▶ [Exercise tasks]:
1. Please answer these questions from the online sales tax editorial:
(a) What does the Ohioan in the example buy at Amazon.com?
(b) According to USA Today, what was the estimated total of uncollected taxes on online purchases in 2012?
(c) What do the writers want to see imposed together with the online sales tax?
2. Extend the online sales tax editorial beyond its final sentence.

▶ [Excerpt provided]:

We think the speaker should have more regard for brick-and-mortar retailers in his home state. If an Ohioan buys needle-nose pliers at Amazon.com, thus avoiding Ohio’s sales tax, instead of paying the same retail price at a hardware store in his or her own town, does that not hurt Ohio businesses and Ohio’s ability to deliver government services to its residents?

As for making it “much more difficult for online retailers to be able to comply?” Many are finding it all too easy to not comply. USA Today reported last week that estimated uncollected taxes on online purchases in 2012 totaled $11.4 billion. Uncollected online sales tax cost Wisconsin $142.1 million.

While this is a matter of fairness, it is also new taxation. Generally, when something like this happens, it becomes a blank check to raid for more government spending. Rather than have that happen, we’d like to see the imposition of online sales tax in tandem with a lowering of the sales tax rate for retailers — online, and brick-and-mortar — so this doesn’t turn into a piggybank for more government spending.

▶ [Data extract]:
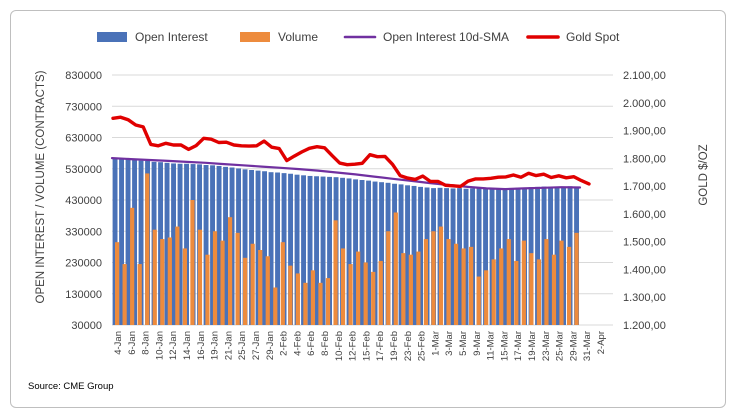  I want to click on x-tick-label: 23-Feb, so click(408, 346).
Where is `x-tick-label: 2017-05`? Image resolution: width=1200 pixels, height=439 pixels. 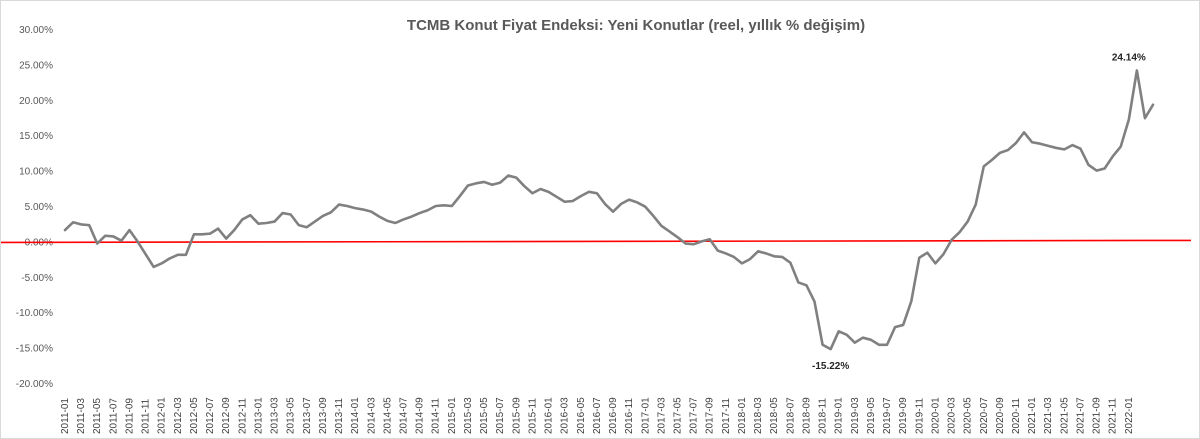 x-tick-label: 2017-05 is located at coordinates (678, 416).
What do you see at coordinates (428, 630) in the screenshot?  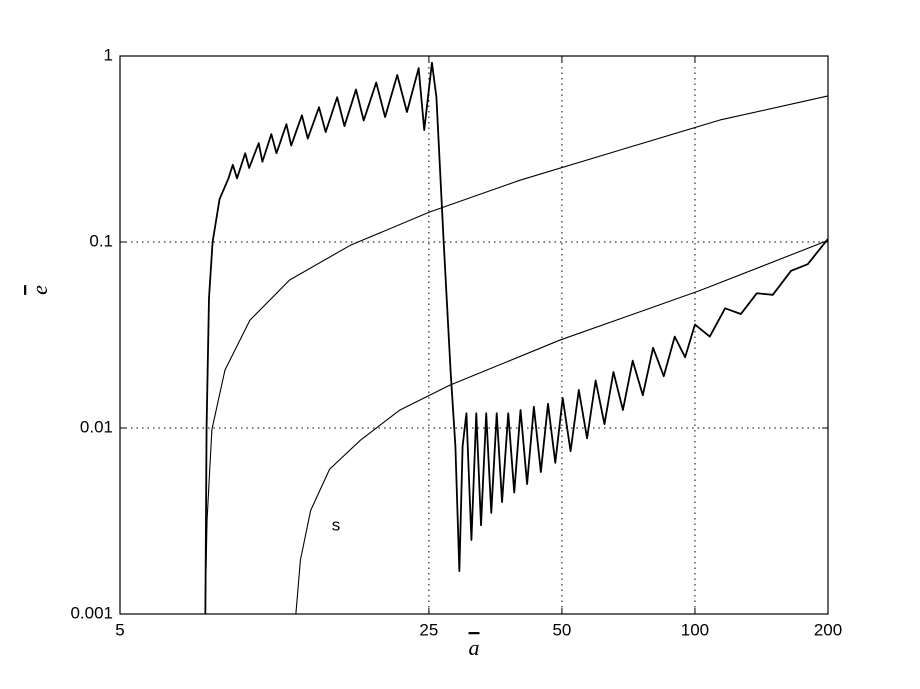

▶ [Answers by item number]:
1.
(a) Needle-nose pliers.
(b) $11.4 billion.
(c) A lowering of the sales tax rate for retailers, both online and brick-and-mortar.

2.
Online shopping provides the convenience of finding exactly what you want from the comfort of your own home, or wherever you choose to use your laptop, tablet or smartphone. It lacks the personal relationship between retailer and customer of a local business, but consumers are free to make that choice.

But we live and work in Wisconsin. We think our neighbors’ businesses should compete for our dollars, but we also think the playing field on which they compete should be level.

That means a Racinian’s purchase online should be taxed the same as a Racinian’s purchase on Washington Avenue.